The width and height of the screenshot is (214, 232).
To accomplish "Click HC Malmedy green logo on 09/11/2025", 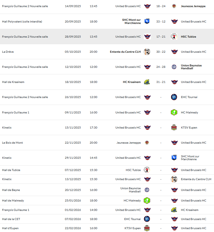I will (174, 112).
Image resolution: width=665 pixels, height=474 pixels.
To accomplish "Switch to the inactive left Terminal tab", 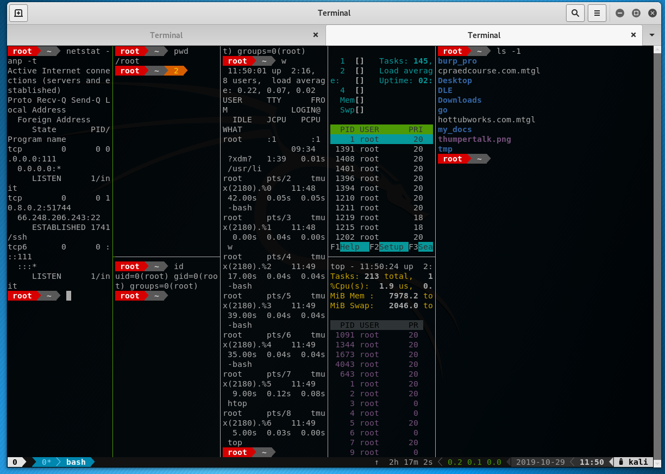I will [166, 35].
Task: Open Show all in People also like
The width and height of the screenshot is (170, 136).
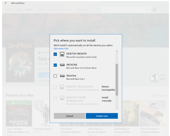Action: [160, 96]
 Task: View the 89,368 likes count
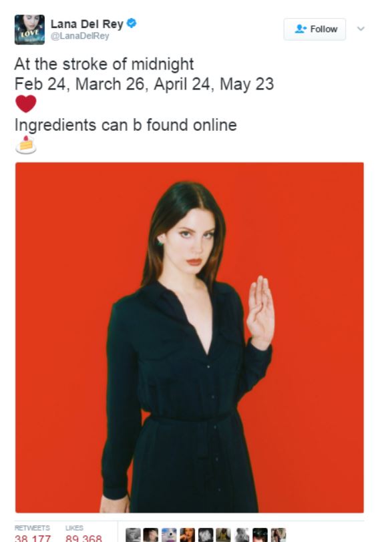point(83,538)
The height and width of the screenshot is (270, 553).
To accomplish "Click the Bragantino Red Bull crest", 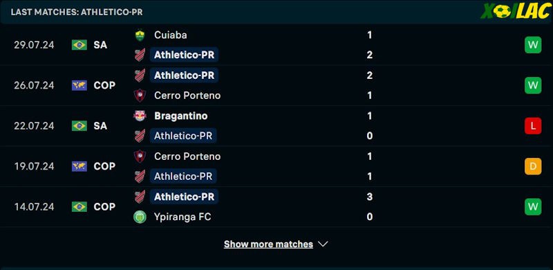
#####
## Aim of the task
Please restate word for word each line from the one containing "Task: Open Show all in People also like" to the end of the data above, without the pictures.

## Task result
Task: Open Show all in People also like
The width and height of the screenshot is (170, 136).
Action: [160, 96]
 Task: View the 89,368 likes count
point(83,538)
The height and width of the screenshot is (270, 553).
To accomplish "Click the Bragantino Red Bull crest", 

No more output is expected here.